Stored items

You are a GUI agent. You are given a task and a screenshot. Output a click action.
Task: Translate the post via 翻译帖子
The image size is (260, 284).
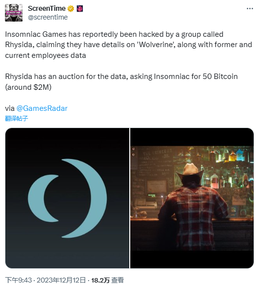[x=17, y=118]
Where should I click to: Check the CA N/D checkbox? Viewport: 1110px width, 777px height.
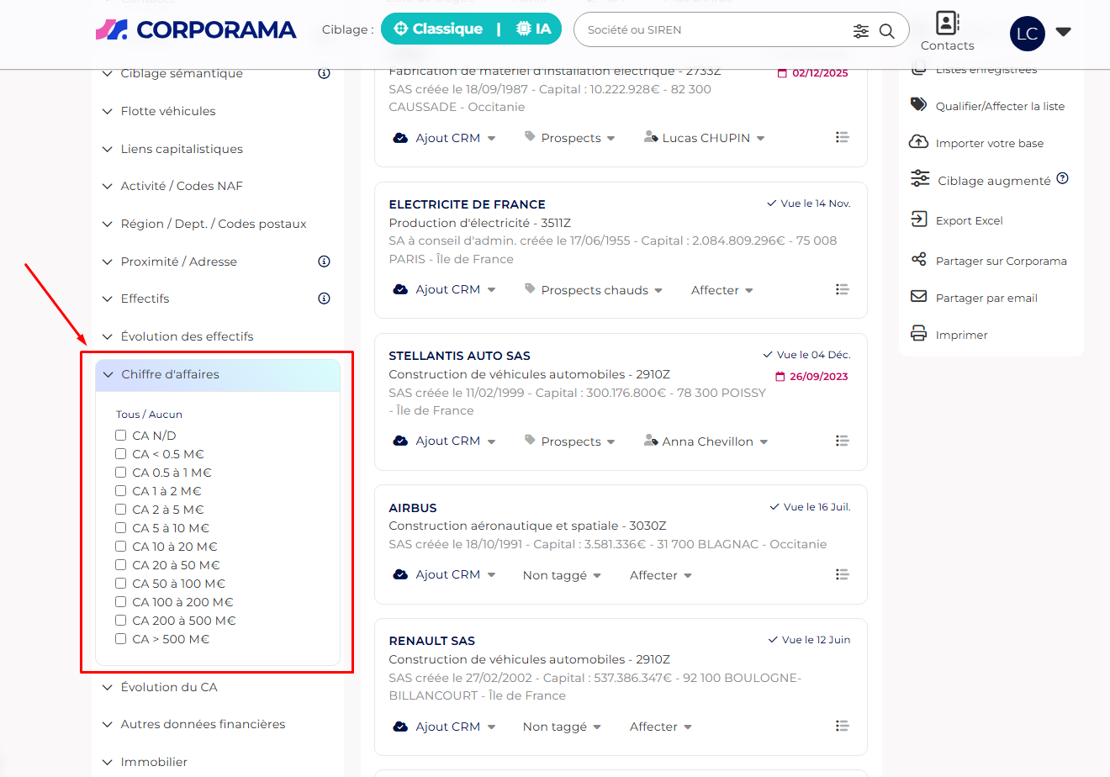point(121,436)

---

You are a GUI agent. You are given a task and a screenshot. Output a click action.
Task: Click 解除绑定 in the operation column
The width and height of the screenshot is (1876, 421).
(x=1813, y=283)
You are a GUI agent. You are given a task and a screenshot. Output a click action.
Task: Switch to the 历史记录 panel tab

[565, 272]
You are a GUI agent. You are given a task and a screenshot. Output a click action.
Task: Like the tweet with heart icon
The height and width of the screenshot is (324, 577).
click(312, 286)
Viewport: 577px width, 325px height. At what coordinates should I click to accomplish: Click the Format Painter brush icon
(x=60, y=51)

Your goal | Start with the line above that contains "Task: Click 解除绑定 in the operation column" and stop after the line that contains "Task: Like the tweet with heart icon". Output those lines exactly, and only those.

Answer box |
Task: Click 解除绑定 in the operation column
The width and height of the screenshot is (1876, 421).
(x=1813, y=283)
You are a GUI agent. You are given a task and a screenshot. Output a click action.
Task: Switch to the 历史记录 panel tab

[565, 272]
You are a GUI agent. You are given a task and a screenshot. Output a click action.
Task: Like the tweet with heart icon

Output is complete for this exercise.